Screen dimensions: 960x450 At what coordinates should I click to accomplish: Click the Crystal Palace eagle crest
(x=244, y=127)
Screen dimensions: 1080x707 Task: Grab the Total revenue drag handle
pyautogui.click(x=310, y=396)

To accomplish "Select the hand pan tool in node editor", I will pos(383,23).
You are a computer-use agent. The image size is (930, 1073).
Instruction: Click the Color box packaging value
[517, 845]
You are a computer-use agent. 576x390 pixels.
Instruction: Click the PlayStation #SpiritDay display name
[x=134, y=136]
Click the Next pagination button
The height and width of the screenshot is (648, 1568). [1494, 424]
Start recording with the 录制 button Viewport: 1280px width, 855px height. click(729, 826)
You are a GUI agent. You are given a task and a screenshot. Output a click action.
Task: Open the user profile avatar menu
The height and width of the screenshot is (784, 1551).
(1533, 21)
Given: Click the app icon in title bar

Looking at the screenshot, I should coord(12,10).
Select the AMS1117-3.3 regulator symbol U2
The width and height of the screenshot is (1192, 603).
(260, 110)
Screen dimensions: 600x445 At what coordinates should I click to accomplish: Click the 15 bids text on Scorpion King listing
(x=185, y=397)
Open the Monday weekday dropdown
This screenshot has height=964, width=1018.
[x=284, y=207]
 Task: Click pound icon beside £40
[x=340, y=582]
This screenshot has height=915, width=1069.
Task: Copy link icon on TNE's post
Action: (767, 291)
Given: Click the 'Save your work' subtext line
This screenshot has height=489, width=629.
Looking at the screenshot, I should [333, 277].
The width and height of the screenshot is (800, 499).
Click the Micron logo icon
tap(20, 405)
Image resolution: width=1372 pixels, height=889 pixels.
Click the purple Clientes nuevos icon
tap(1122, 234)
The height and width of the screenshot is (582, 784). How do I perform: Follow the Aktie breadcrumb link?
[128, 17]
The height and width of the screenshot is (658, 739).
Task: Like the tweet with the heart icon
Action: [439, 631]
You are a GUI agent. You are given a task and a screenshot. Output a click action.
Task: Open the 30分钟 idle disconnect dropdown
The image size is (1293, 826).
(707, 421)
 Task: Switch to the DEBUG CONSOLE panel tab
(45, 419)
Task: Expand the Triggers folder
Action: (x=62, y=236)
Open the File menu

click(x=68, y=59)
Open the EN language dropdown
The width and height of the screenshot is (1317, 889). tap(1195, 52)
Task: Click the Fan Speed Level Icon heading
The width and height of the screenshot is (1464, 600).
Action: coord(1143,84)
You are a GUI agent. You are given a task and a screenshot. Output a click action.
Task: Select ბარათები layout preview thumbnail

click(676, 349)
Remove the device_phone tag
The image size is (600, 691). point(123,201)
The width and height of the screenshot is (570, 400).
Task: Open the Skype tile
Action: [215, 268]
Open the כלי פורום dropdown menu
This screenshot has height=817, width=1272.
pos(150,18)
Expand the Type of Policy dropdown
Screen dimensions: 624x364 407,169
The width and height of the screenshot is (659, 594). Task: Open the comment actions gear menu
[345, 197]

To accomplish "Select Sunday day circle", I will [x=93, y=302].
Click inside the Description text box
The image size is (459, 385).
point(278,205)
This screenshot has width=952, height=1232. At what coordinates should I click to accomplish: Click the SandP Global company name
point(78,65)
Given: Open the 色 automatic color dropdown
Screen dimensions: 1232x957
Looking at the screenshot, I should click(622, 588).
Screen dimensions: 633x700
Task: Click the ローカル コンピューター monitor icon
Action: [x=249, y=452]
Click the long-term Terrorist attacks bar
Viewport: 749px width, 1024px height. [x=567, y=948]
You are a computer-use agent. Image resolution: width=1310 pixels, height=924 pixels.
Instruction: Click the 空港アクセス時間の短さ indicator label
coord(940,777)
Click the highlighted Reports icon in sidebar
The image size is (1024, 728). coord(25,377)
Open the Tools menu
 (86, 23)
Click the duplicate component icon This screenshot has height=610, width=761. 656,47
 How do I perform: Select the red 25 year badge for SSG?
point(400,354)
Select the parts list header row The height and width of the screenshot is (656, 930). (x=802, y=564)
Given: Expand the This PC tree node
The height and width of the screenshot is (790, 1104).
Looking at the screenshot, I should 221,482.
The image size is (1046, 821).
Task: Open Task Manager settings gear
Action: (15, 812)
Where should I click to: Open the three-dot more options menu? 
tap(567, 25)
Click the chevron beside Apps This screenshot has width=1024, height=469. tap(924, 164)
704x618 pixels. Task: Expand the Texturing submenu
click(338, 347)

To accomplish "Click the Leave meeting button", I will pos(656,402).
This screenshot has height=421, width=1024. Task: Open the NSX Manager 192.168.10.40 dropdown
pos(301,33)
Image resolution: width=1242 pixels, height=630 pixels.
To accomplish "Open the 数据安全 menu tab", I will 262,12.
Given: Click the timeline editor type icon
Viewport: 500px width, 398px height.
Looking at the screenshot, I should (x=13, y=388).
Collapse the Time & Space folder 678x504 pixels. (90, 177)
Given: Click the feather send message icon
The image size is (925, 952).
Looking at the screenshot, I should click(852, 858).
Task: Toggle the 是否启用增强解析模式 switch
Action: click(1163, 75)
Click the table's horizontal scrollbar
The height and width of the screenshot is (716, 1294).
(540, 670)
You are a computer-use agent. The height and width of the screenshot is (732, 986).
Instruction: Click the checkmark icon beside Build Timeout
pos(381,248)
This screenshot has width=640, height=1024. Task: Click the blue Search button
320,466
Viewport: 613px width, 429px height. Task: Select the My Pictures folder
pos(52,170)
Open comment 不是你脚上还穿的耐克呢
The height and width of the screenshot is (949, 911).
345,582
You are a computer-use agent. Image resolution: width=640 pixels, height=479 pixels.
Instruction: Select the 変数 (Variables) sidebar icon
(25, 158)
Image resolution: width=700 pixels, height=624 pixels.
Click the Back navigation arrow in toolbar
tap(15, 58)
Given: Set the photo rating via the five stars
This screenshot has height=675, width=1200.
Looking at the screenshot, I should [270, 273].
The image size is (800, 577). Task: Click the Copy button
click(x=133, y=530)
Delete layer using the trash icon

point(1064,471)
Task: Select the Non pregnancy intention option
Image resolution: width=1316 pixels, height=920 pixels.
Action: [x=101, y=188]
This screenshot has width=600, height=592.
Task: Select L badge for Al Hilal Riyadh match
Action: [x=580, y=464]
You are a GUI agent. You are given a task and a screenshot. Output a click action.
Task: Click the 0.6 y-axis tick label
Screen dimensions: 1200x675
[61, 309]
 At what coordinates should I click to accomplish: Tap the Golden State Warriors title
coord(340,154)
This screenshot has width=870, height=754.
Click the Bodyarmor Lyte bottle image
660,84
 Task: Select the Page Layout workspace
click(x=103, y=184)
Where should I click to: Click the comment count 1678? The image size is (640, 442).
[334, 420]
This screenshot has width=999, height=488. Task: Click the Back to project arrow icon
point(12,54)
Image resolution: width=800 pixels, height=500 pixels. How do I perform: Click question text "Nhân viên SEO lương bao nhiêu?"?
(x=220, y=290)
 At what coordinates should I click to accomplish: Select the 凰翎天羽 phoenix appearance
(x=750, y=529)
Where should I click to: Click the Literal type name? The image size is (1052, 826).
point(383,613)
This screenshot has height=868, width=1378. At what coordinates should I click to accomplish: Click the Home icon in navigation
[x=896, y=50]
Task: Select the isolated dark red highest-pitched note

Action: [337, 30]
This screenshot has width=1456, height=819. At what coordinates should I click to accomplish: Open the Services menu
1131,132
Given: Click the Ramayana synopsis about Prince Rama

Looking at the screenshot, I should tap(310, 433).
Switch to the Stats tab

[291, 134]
****************************************
◆ **Your assignment**
For the word "editor", count the lines of the listing that hold it, and reply with the count by itself.

◆ **Your response**
2